◆ **Action item**
The response should be an exact copy of the records, with the pictures removed.

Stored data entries
Start of Block

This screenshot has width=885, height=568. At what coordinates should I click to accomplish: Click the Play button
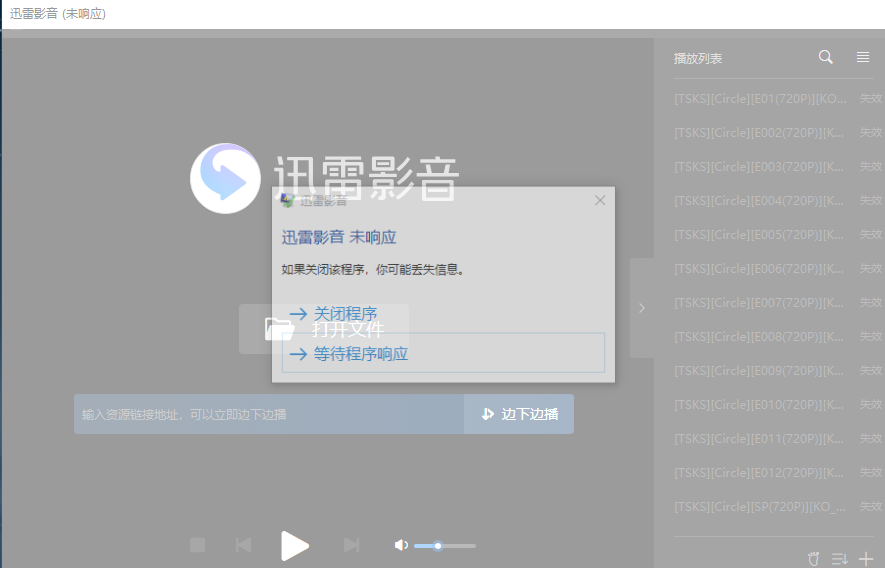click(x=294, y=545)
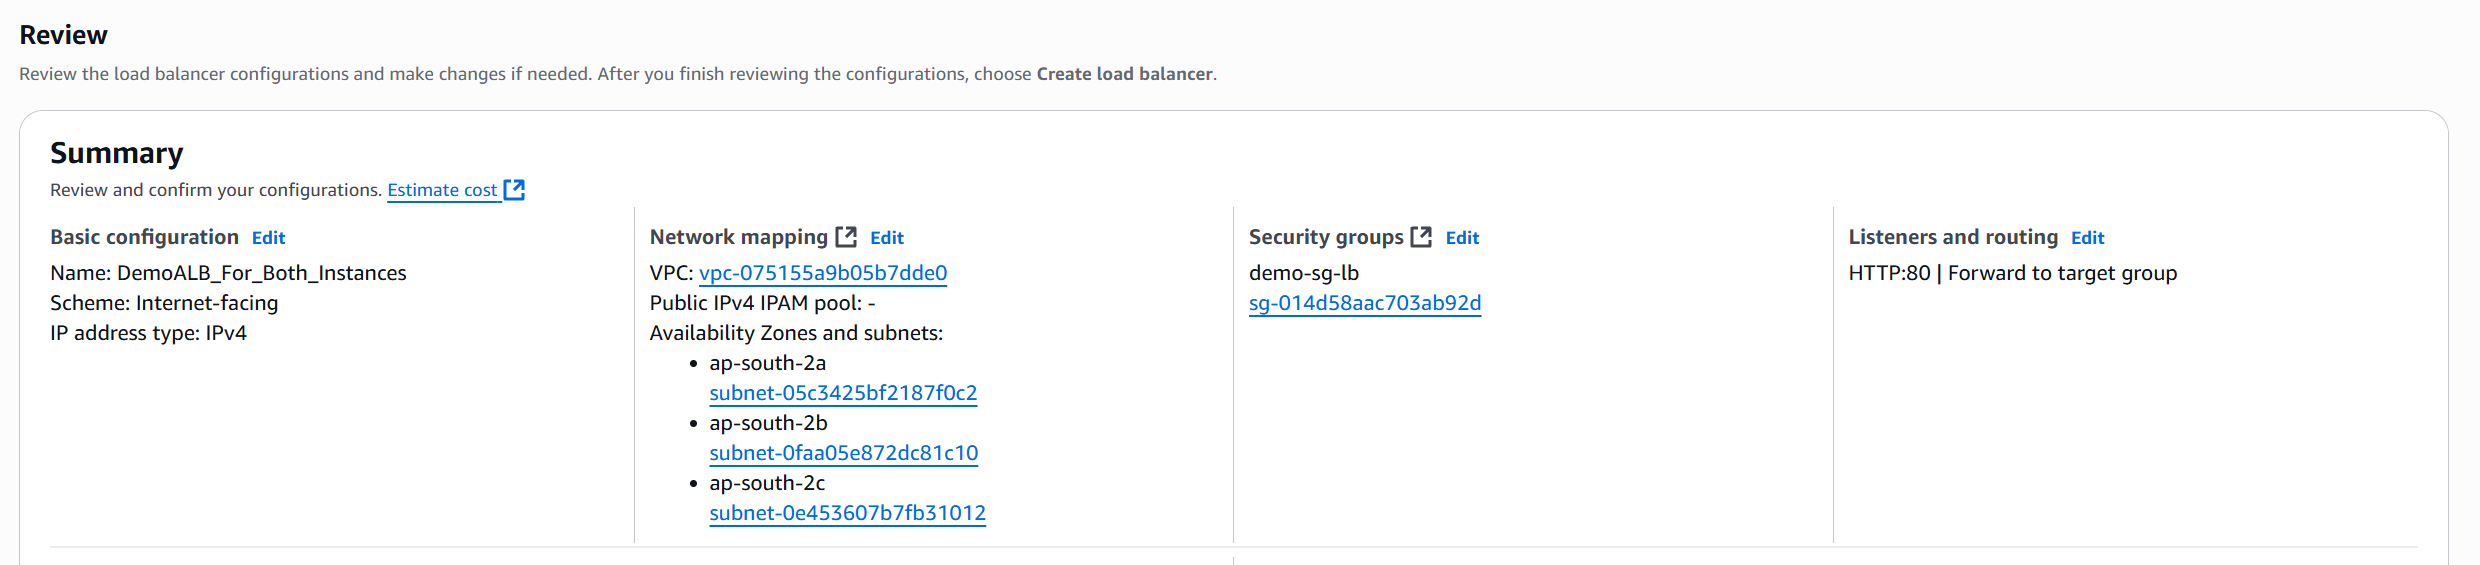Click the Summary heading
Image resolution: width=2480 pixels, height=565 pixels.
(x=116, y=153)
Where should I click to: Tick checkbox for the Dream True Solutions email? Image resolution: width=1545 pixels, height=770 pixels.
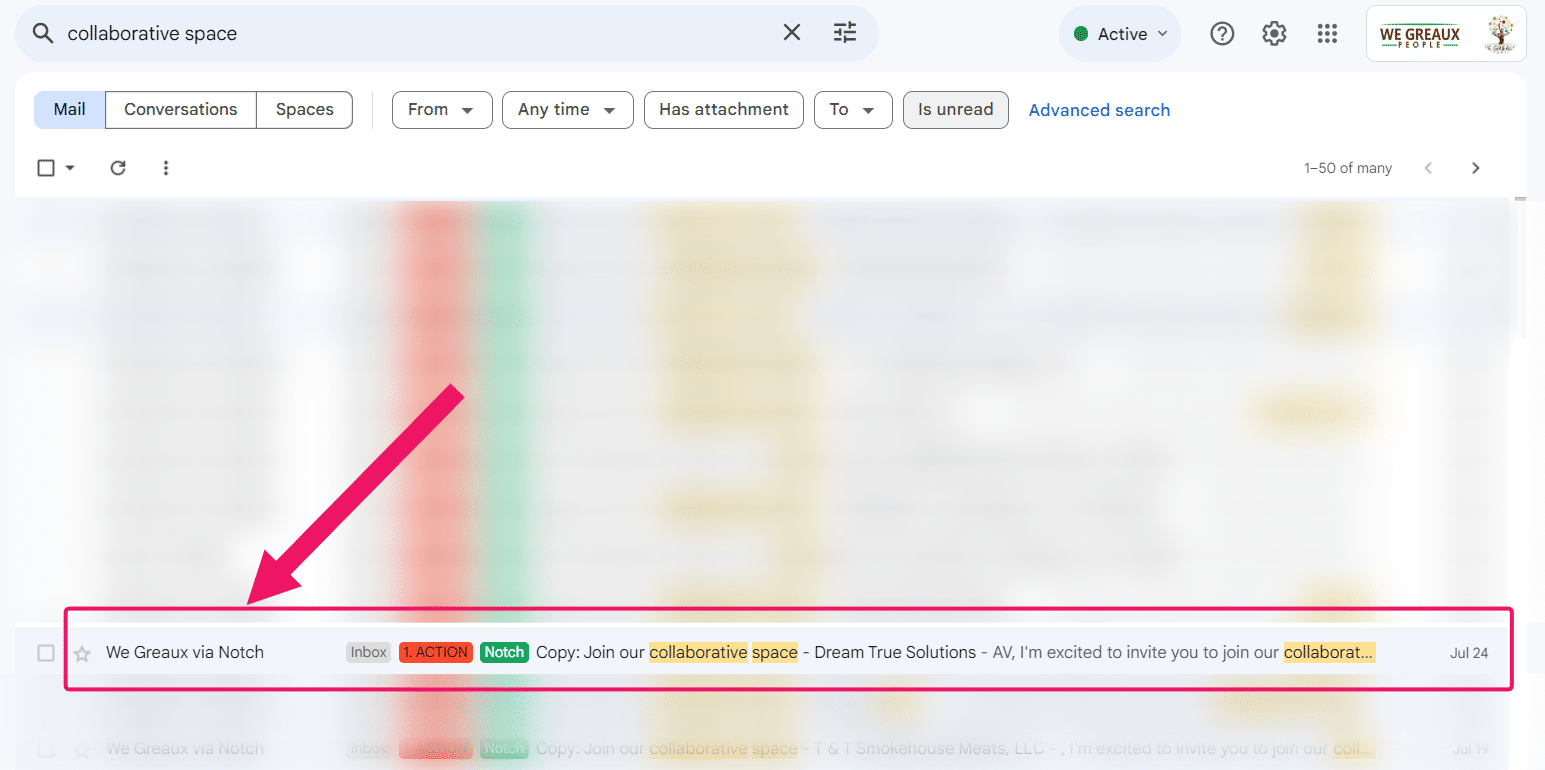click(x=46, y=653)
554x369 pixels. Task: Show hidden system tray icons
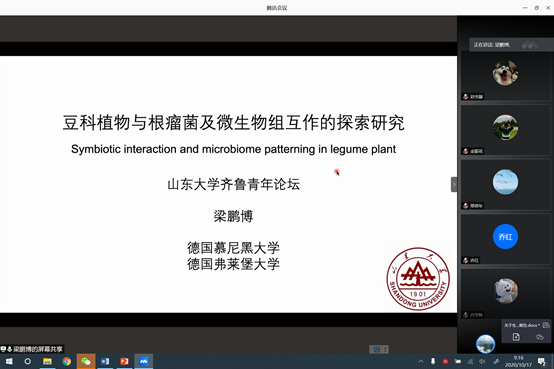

End of Block

◆ **Response for this exercise**
This screenshot has width=885, height=568. At what coordinates should I click to accomplish: Click the Play button
click(x=294, y=545)
Click the Summary heading
Image resolution: width=2480 pixels, height=565 pixels.
(x=116, y=153)
Where should I click to: Tick checkbox for the Dream True Solutions email? Image resolution: width=1545 pixels, height=770 pixels.
click(x=46, y=653)
554x369 pixels. Task: Show hidden system tray icons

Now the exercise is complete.